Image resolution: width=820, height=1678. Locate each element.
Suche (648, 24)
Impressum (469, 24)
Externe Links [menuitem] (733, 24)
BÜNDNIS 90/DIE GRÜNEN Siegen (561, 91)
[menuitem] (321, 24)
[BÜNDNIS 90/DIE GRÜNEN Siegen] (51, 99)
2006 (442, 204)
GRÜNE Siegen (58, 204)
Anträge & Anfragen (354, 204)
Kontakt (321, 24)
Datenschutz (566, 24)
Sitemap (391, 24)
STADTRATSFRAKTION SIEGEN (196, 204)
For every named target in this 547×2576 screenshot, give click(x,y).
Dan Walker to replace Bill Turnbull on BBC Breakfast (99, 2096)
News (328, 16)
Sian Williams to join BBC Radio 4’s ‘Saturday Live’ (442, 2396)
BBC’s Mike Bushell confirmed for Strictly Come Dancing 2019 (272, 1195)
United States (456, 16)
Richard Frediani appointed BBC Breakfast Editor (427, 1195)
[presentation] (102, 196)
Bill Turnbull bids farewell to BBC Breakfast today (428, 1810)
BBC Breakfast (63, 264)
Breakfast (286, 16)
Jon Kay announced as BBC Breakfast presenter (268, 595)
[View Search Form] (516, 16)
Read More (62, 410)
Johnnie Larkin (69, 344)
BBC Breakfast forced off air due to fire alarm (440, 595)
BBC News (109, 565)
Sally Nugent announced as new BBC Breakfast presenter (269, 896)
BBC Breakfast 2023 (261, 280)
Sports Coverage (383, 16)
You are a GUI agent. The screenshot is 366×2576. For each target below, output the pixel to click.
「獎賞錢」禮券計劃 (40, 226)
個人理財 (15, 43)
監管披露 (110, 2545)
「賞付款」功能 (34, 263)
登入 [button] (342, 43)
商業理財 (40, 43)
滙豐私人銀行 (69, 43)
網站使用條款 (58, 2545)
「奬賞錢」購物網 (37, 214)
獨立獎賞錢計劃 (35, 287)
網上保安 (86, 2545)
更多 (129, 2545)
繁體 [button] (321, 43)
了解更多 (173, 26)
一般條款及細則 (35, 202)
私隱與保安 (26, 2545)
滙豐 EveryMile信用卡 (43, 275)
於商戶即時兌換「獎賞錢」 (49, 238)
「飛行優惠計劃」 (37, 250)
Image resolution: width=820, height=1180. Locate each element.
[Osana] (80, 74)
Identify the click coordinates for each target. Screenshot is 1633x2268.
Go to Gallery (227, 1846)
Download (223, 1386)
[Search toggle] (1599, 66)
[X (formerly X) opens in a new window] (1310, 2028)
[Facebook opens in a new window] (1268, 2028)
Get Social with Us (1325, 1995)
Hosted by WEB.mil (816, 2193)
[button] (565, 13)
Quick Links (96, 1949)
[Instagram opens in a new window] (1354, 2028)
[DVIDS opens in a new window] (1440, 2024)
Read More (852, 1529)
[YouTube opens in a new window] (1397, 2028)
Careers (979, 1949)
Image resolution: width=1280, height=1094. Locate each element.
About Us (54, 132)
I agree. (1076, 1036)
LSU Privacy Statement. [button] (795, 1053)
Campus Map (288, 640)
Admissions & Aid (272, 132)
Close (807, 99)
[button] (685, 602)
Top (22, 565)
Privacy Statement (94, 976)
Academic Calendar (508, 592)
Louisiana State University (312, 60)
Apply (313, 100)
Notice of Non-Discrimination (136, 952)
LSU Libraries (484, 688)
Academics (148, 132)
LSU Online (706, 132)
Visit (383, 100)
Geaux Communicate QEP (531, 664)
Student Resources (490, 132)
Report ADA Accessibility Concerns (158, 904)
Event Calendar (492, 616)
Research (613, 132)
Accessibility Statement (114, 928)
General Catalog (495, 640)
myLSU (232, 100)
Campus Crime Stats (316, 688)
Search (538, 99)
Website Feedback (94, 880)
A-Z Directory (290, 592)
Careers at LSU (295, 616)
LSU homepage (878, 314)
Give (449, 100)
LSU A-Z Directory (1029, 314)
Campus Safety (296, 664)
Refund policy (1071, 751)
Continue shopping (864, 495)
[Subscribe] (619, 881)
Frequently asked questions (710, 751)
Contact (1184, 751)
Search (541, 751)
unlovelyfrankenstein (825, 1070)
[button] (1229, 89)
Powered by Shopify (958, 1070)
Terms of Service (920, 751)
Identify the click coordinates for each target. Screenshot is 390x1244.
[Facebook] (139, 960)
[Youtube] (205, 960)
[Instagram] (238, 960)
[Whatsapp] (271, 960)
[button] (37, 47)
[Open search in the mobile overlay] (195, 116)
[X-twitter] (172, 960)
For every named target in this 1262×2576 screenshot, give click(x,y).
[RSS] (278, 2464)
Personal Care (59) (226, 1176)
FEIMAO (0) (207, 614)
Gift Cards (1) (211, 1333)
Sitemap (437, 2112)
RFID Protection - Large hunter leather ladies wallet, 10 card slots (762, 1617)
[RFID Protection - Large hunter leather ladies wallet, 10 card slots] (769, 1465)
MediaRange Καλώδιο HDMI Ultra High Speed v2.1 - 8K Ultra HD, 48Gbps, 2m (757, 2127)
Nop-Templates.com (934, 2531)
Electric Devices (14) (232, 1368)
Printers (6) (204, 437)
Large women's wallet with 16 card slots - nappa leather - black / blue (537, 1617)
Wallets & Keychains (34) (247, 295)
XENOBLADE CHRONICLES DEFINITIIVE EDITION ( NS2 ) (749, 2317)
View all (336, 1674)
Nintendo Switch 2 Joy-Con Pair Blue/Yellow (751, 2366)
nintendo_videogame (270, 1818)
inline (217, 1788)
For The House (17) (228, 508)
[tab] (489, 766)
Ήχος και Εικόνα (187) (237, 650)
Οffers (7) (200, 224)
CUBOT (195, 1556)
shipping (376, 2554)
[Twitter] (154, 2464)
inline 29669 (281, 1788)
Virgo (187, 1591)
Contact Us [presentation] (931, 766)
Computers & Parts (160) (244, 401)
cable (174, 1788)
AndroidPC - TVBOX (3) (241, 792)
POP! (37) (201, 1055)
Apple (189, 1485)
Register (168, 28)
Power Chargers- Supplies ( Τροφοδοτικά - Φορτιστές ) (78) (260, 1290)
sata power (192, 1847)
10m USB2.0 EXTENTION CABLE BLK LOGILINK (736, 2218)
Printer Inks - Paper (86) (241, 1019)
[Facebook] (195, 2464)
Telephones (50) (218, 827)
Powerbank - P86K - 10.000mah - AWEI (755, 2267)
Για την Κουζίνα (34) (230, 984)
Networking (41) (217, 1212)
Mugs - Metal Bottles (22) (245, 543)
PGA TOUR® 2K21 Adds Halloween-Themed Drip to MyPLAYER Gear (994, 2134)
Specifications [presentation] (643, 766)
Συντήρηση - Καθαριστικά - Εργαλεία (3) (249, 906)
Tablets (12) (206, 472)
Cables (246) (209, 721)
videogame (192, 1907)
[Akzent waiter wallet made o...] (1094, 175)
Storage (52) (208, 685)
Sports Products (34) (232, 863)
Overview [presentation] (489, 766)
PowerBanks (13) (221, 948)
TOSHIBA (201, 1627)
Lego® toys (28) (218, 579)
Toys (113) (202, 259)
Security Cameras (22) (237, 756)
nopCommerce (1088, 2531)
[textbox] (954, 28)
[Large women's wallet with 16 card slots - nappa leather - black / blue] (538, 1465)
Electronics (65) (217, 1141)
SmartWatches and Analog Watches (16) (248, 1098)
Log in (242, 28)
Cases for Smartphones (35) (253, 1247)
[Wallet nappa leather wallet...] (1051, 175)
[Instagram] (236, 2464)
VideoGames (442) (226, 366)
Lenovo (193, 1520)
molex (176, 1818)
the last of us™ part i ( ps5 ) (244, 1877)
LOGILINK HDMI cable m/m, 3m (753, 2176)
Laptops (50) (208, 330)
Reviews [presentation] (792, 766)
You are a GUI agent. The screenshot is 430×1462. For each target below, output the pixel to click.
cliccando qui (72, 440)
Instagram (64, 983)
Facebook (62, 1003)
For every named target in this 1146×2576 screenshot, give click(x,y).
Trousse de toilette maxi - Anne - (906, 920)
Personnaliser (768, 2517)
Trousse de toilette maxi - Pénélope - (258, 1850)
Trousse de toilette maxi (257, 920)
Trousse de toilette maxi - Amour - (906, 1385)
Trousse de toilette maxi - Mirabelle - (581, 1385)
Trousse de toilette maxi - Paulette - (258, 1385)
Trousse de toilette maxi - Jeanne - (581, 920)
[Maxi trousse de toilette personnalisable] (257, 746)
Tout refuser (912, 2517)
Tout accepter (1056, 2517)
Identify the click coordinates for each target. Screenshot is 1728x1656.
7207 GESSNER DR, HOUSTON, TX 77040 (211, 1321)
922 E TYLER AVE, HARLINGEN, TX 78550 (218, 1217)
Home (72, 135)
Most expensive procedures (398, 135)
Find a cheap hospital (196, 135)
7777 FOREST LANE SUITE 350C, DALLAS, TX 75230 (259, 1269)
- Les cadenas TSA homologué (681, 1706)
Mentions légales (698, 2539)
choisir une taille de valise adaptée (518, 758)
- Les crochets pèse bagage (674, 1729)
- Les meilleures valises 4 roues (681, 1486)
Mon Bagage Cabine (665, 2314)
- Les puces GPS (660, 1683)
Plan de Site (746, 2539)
________________________
• PROBLEM DETAILS:
Please transcribe exactly the lines above from the line that has "blue (537, 1617)" up to and including the line that has "Specifications [presentation] (643, 766)"; no other line belongs in the answer.

• FINISHED EXERCISE:
Large women's wallet with 16 card slots - nappa leather - black / blue (537, 1617)
Wallets & Keychains (34) (247, 295)
XENOBLADE CHRONICLES DEFINITIIVE EDITION ( NS2 ) (749, 2317)
View all (336, 1674)
Nintendo Switch 2 Joy-Con Pair Blue/Yellow (751, 2366)
nintendo_videogame (270, 1818)
inline (217, 1788)
For The House (17) (228, 508)
[tab] (489, 766)
Ήχος και Εικόνα (187) (237, 650)
Οffers (7) (200, 224)
CUBOT (195, 1556)
shipping (376, 2554)
[Twitter] (154, 2464)
inline 29669 (281, 1788)
Virgo (187, 1591)
Contact Us [presentation] (931, 766)
Computers & Parts (160) (244, 401)
cable (174, 1788)
AndroidPC - TVBOX (3) (241, 792)
POP! (37) (201, 1055)
Apple (189, 1485)
Register (168, 28)
Power Chargers- Supplies ( Τροφοδοτικά - Φορτιστές ) (78) (260, 1290)
sata power (192, 1847)
10m USB2.0 EXTENTION CABLE BLK LOGILINK (736, 2218)
Printer Inks - Paper (86) (241, 1019)
[Facebook] (195, 2464)
Telephones (50) (218, 827)
Powerbank - P86K - 10.000mah - AWEI (755, 2267)
Για την Κουζίνα (34) (230, 984)
Networking (41) (217, 1212)
Mugs - Metal Bottles (22) (245, 543)
PGA TOUR® 2K21 Adds Halloween-Themed Drip to MyPLAYER Gear (994, 2134)
Specifications [presentation] (643, 766)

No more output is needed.